## YOUR ASSIGNMENT:
The line containing "This screenshot has", plus every line that follows it to the end of the listing below, is what you transcribe exactly; omit all pictures.

## DATA FOR PROCESSING:

# # # # #

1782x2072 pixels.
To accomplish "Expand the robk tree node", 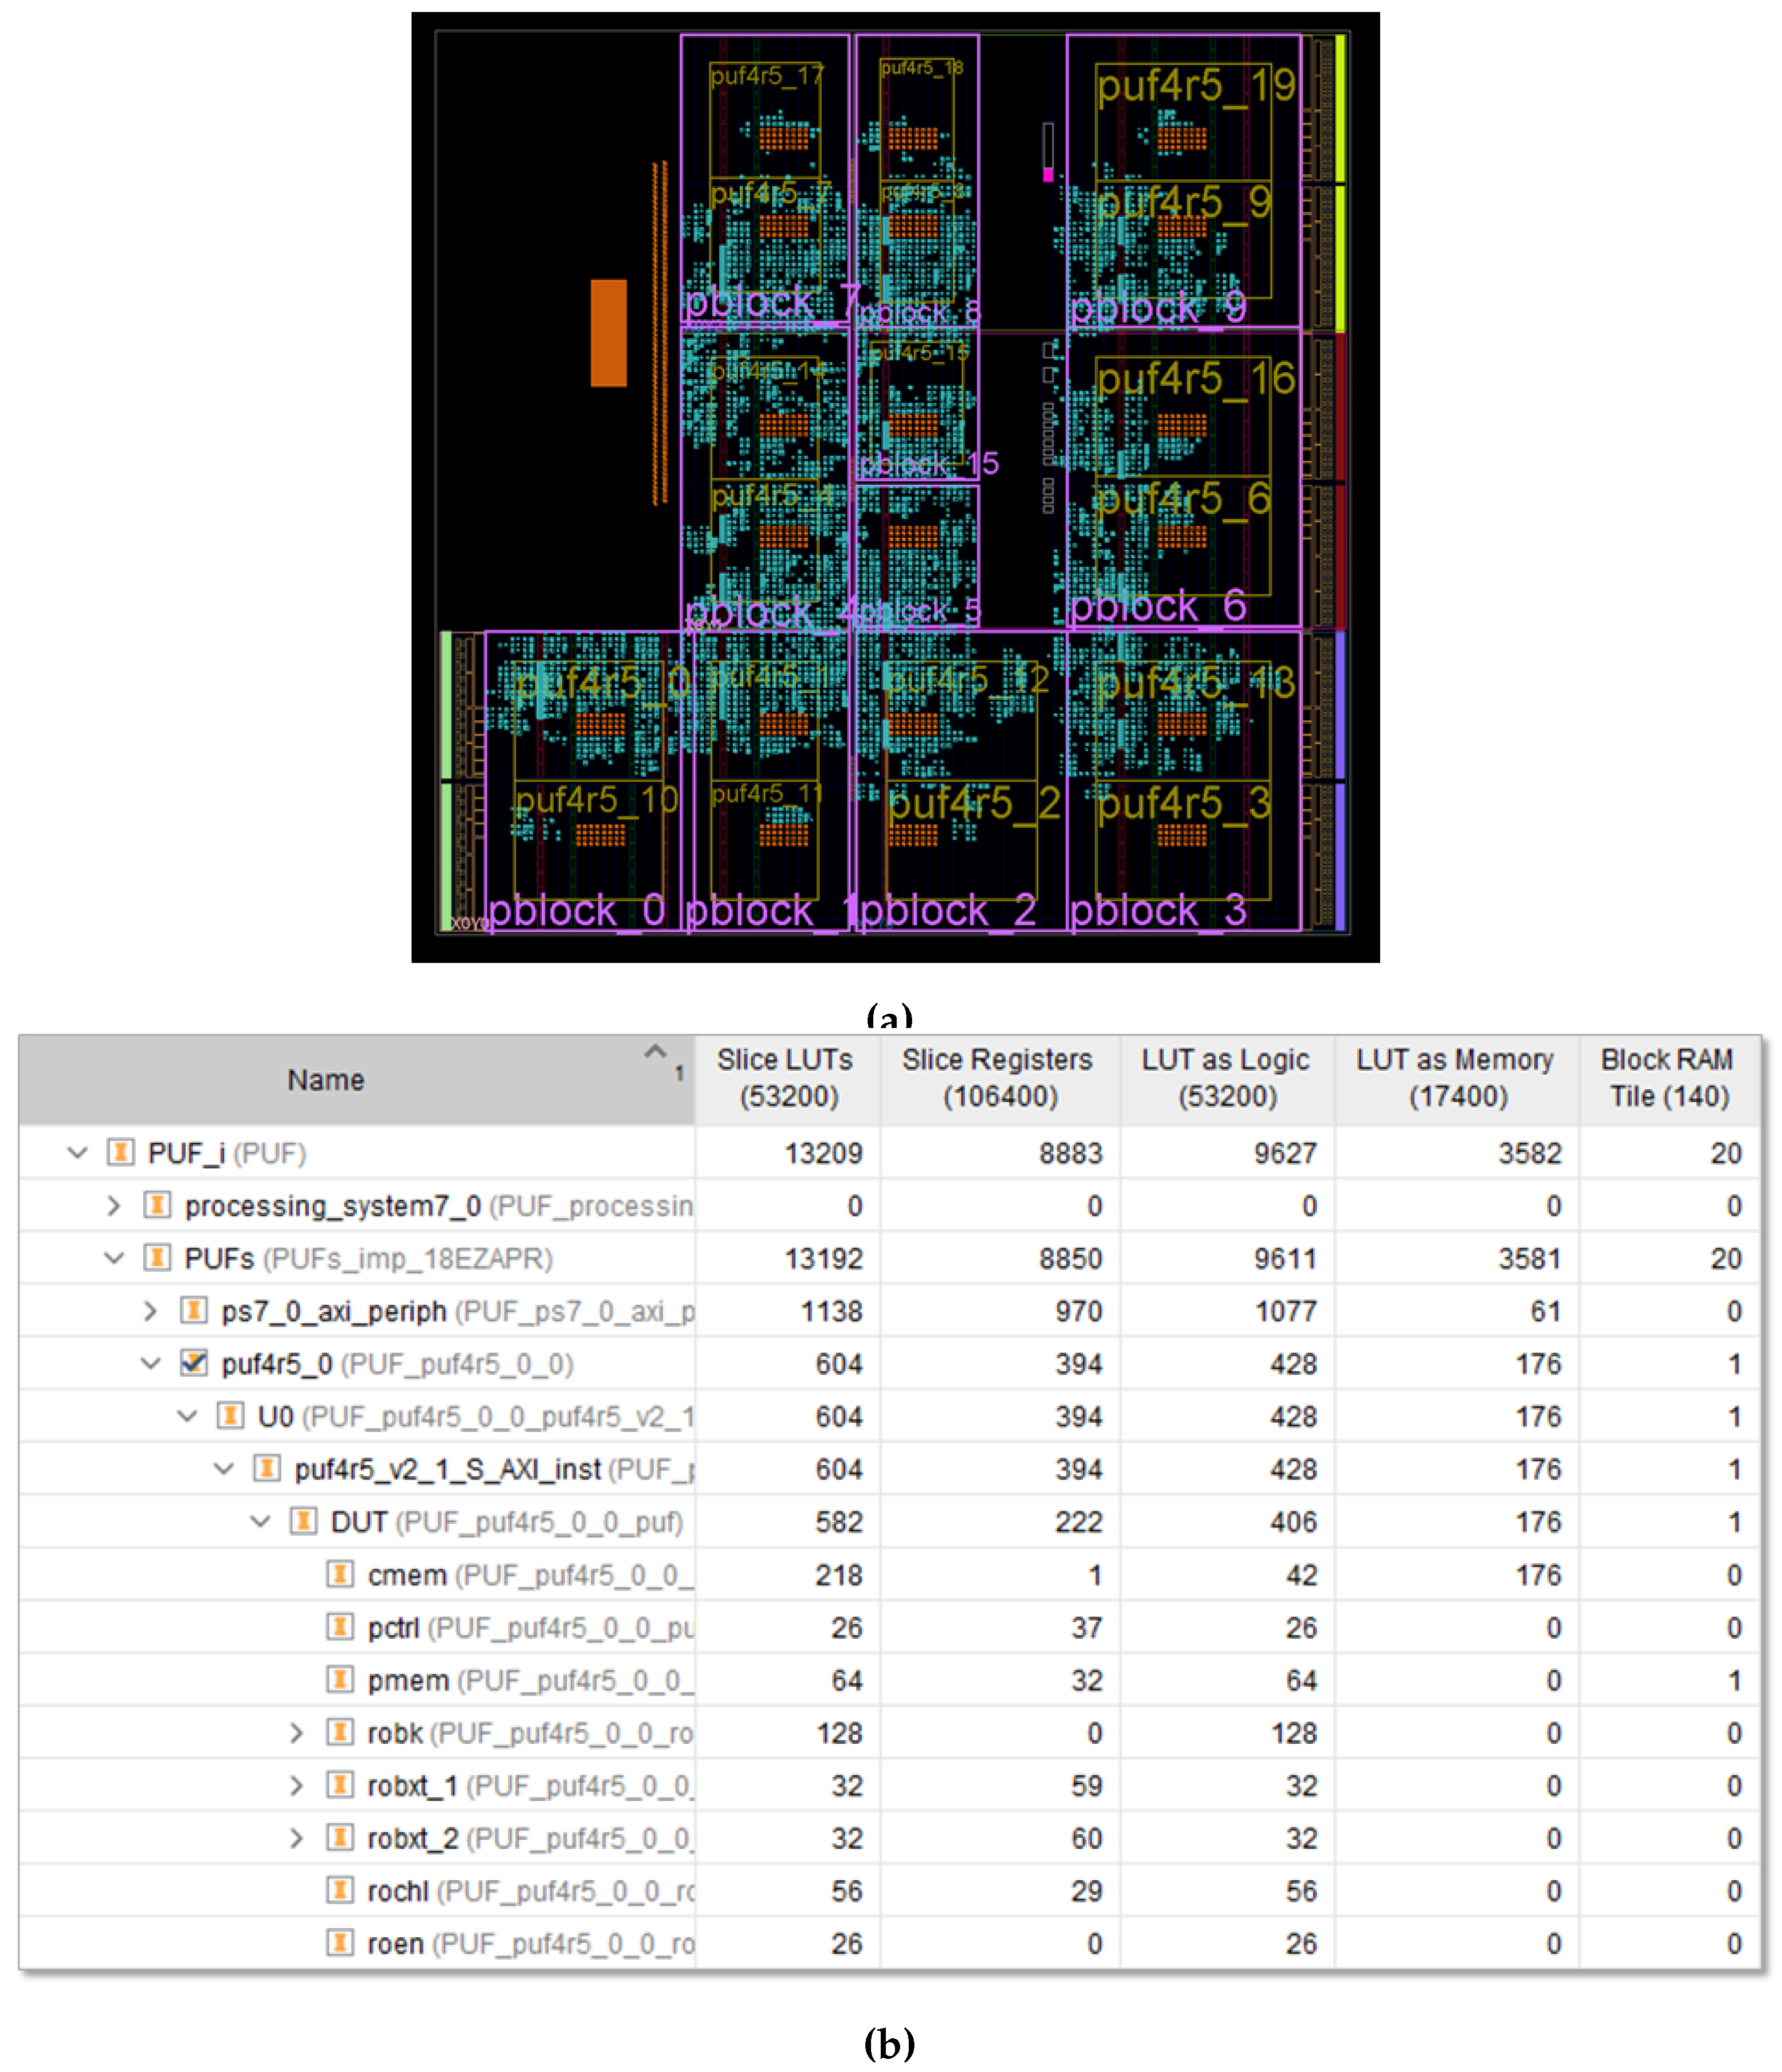I will coord(297,1732).
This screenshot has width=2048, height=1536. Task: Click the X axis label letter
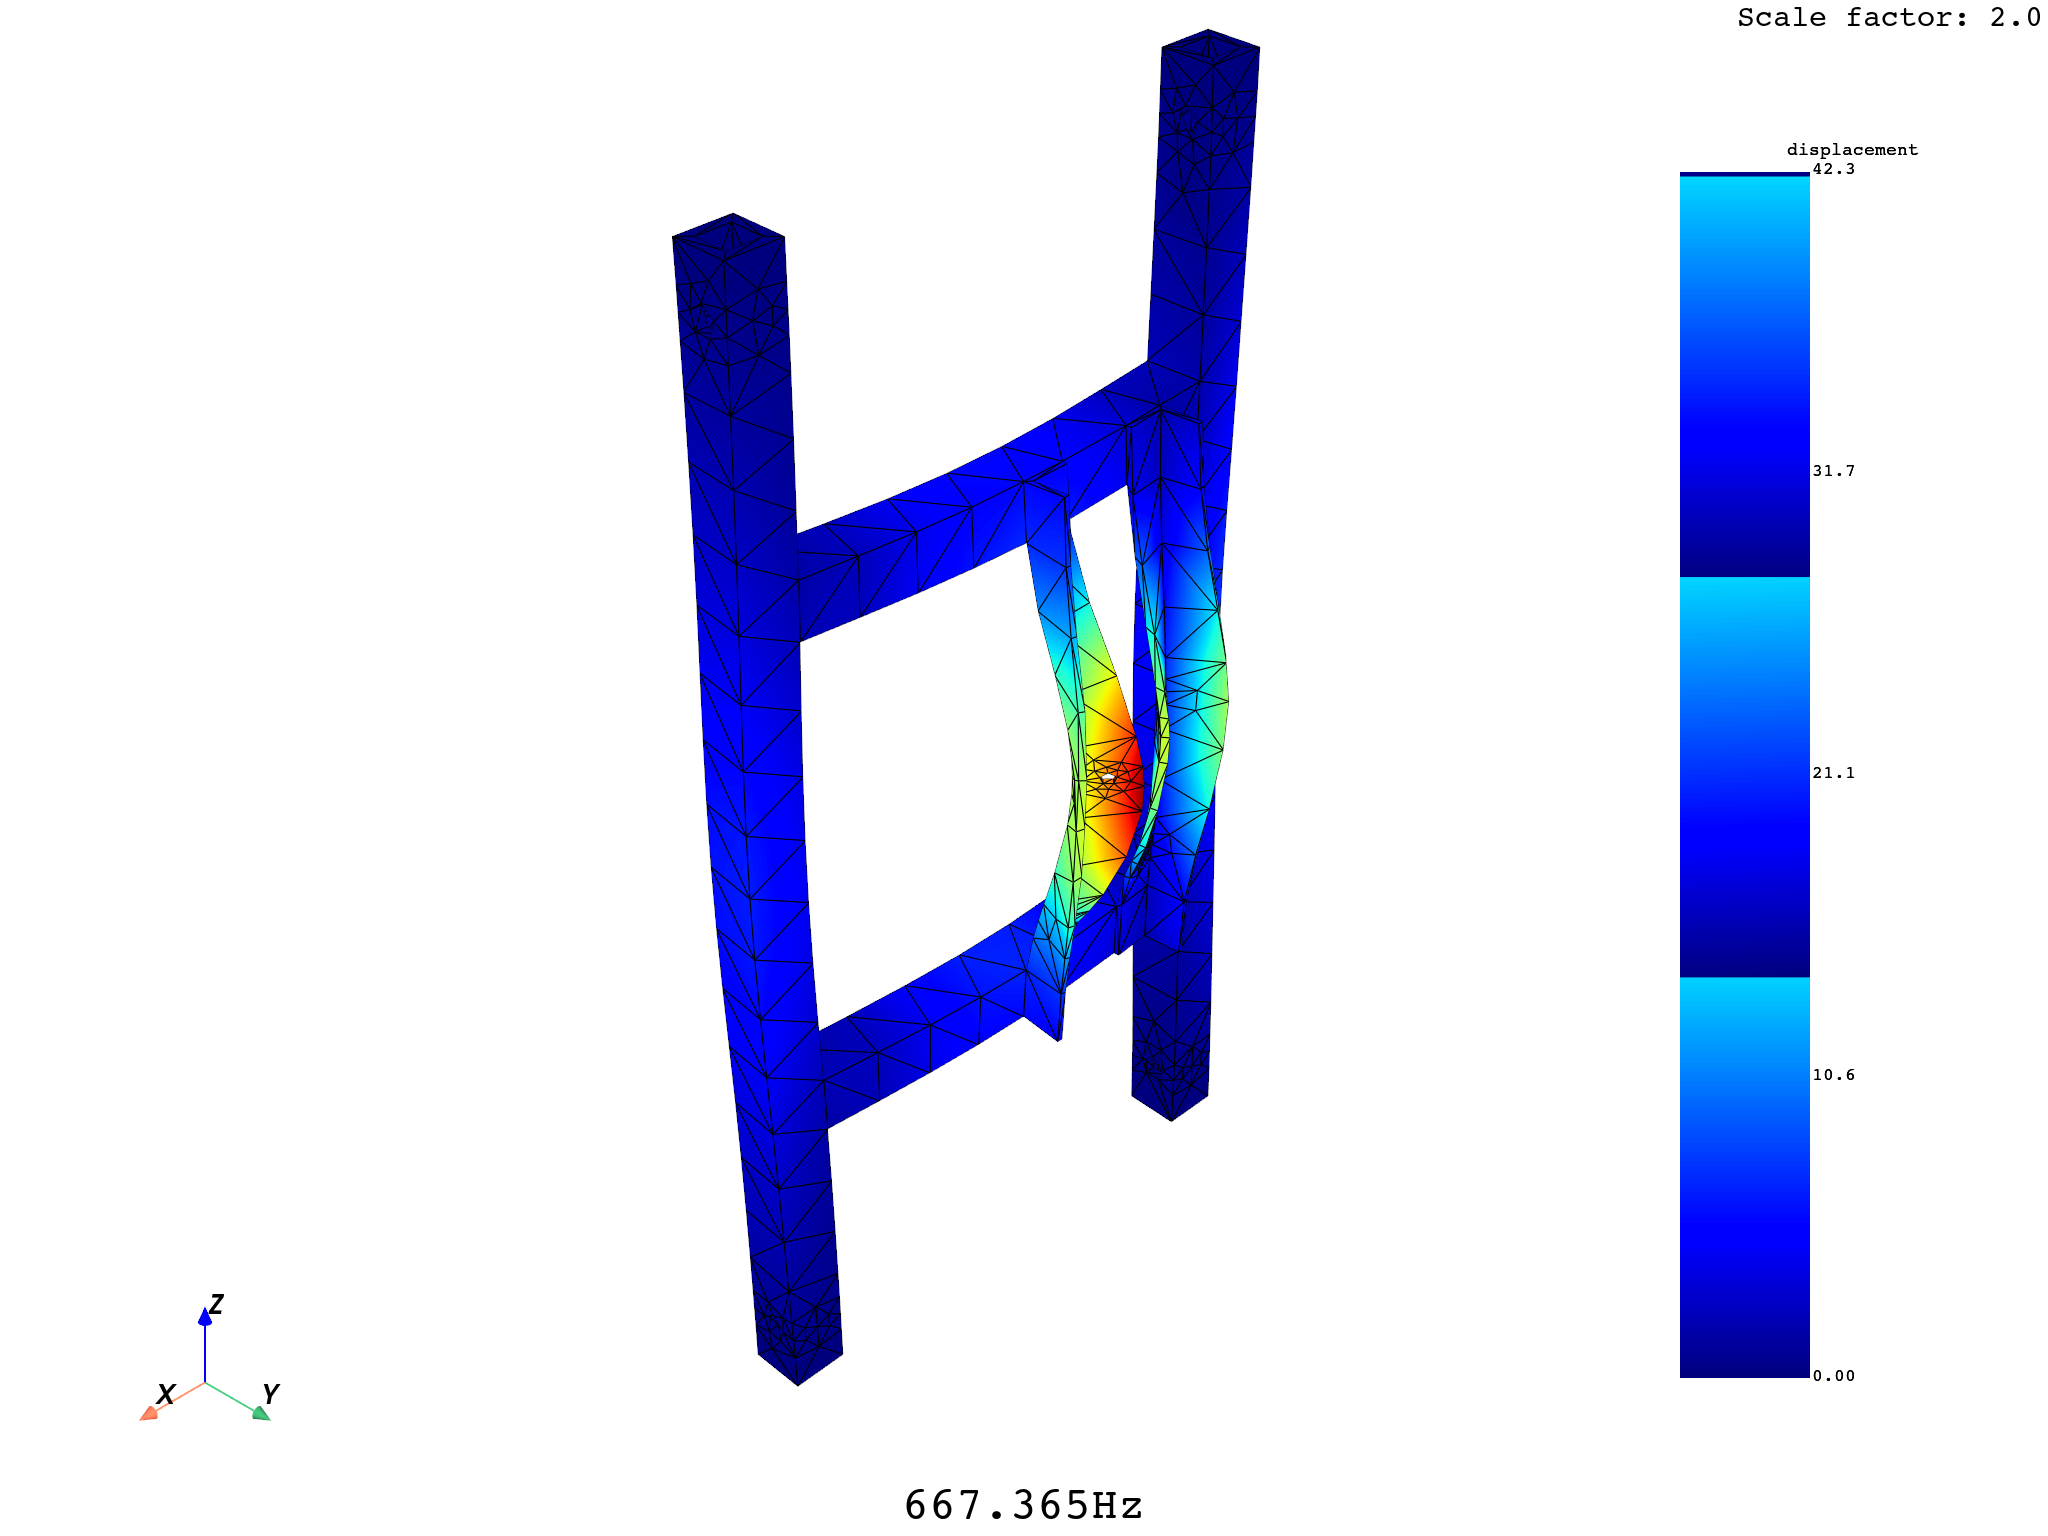(166, 1394)
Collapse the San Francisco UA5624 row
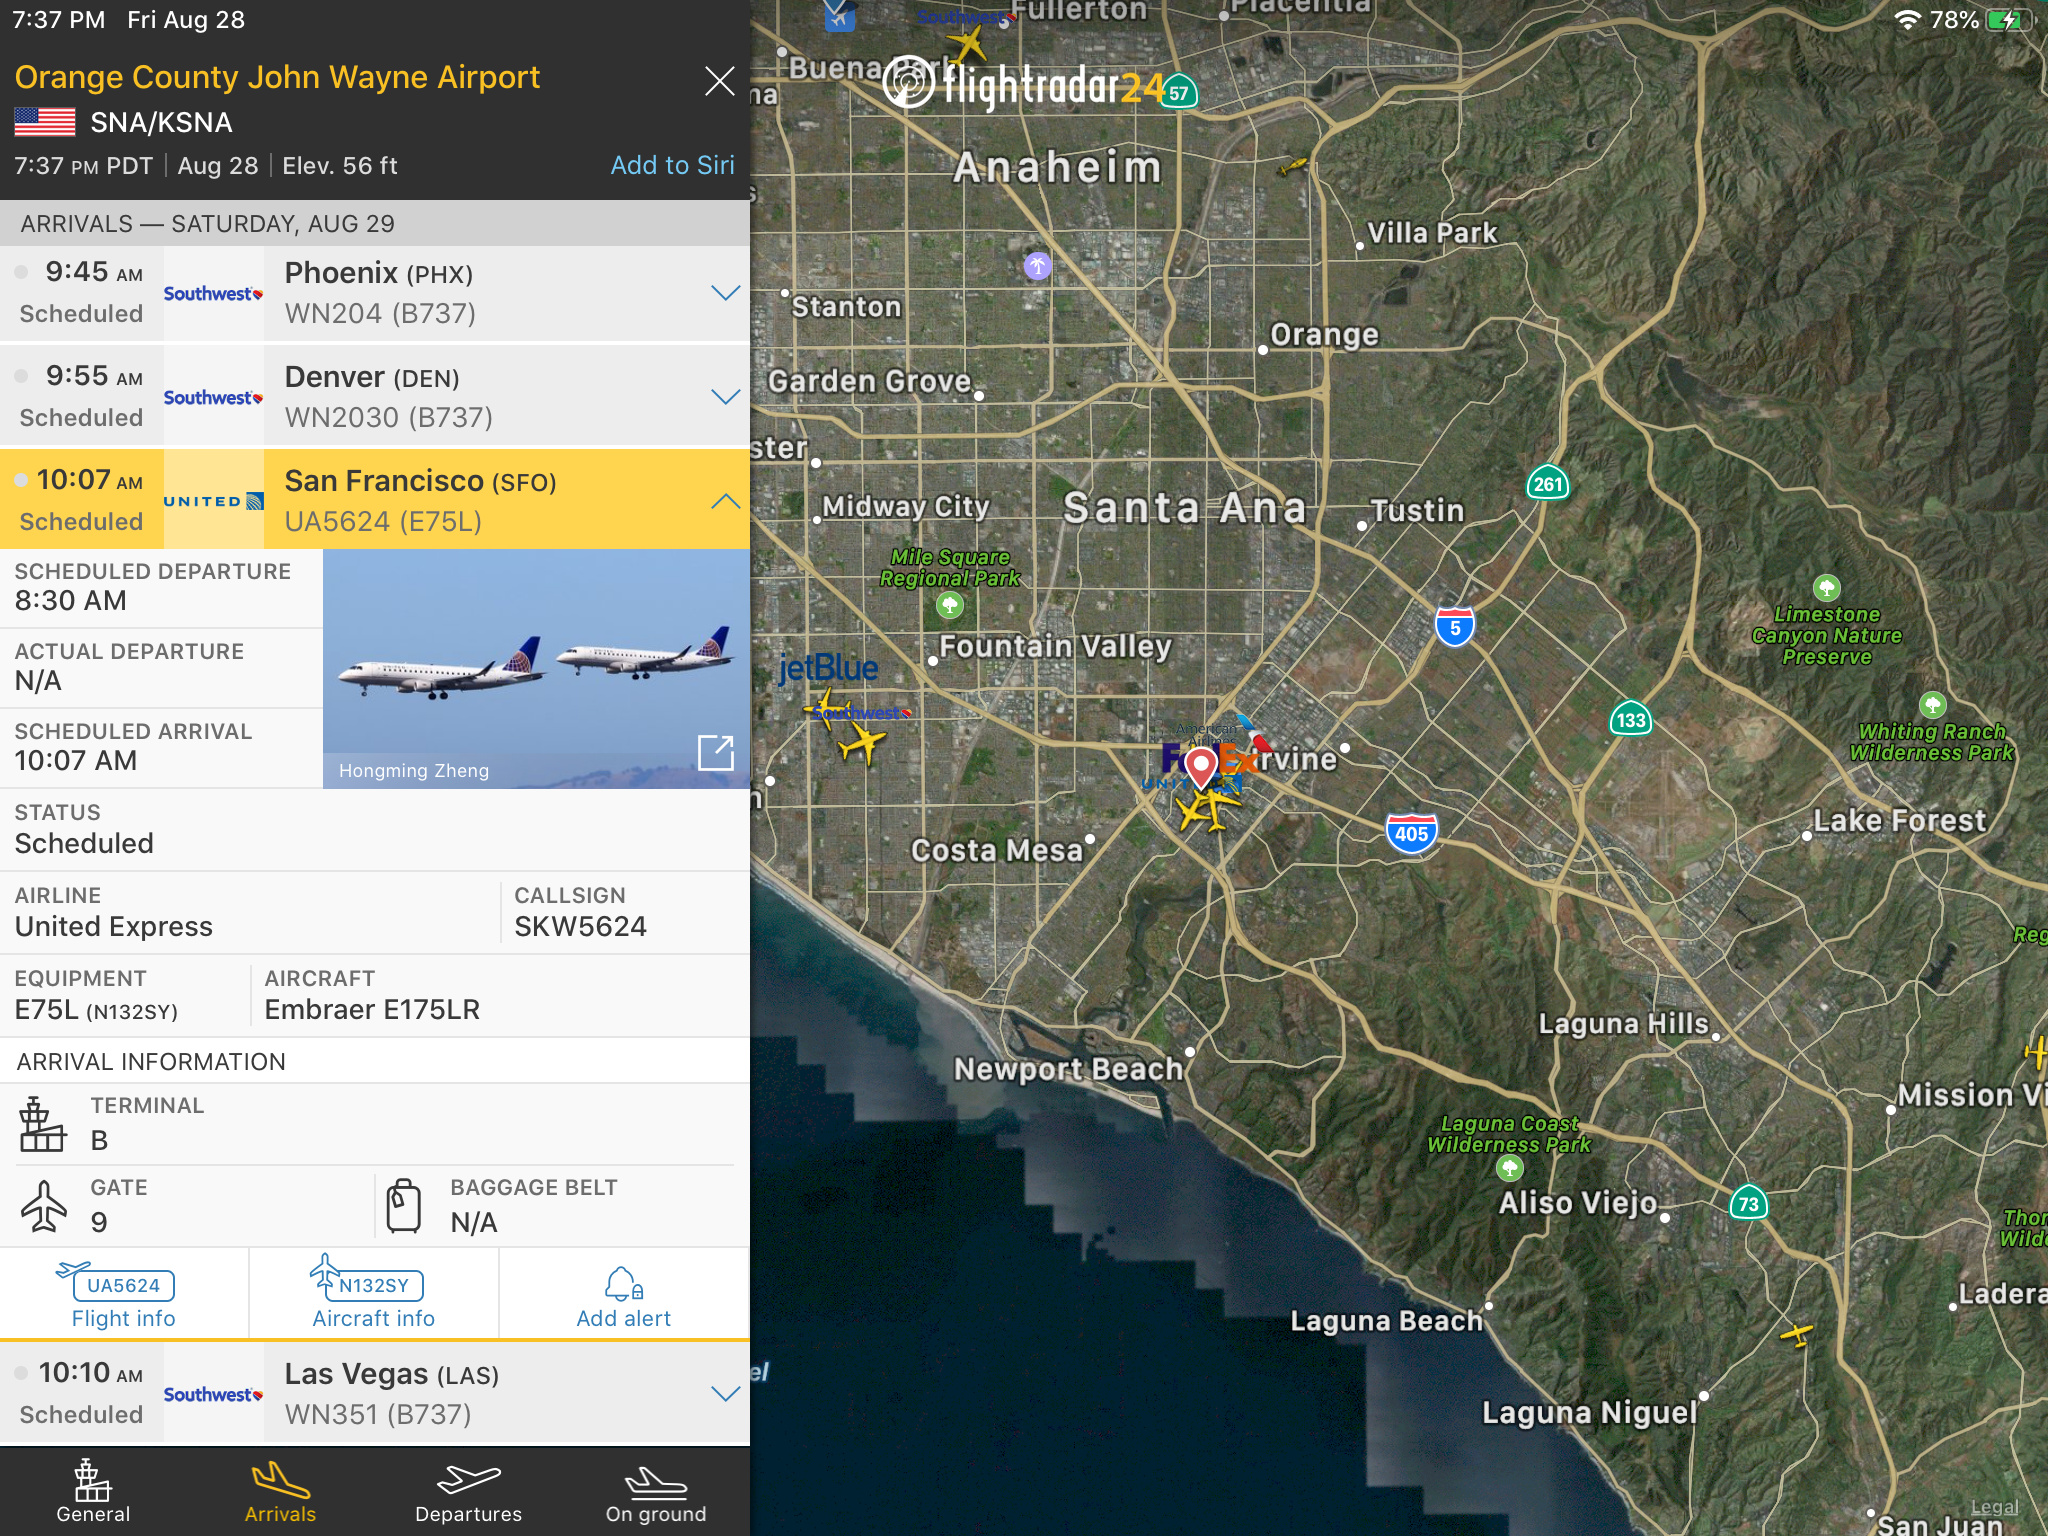Screen dimensions: 2048x1536 (725, 501)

# # # # #

## RESULT BELOW:
This screenshot has width=2048, height=1536. Task: Click the X axis label letter
(166, 1394)
Collapse the San Francisco UA5624 row
Screen dimensions: 2048x1536 (725, 501)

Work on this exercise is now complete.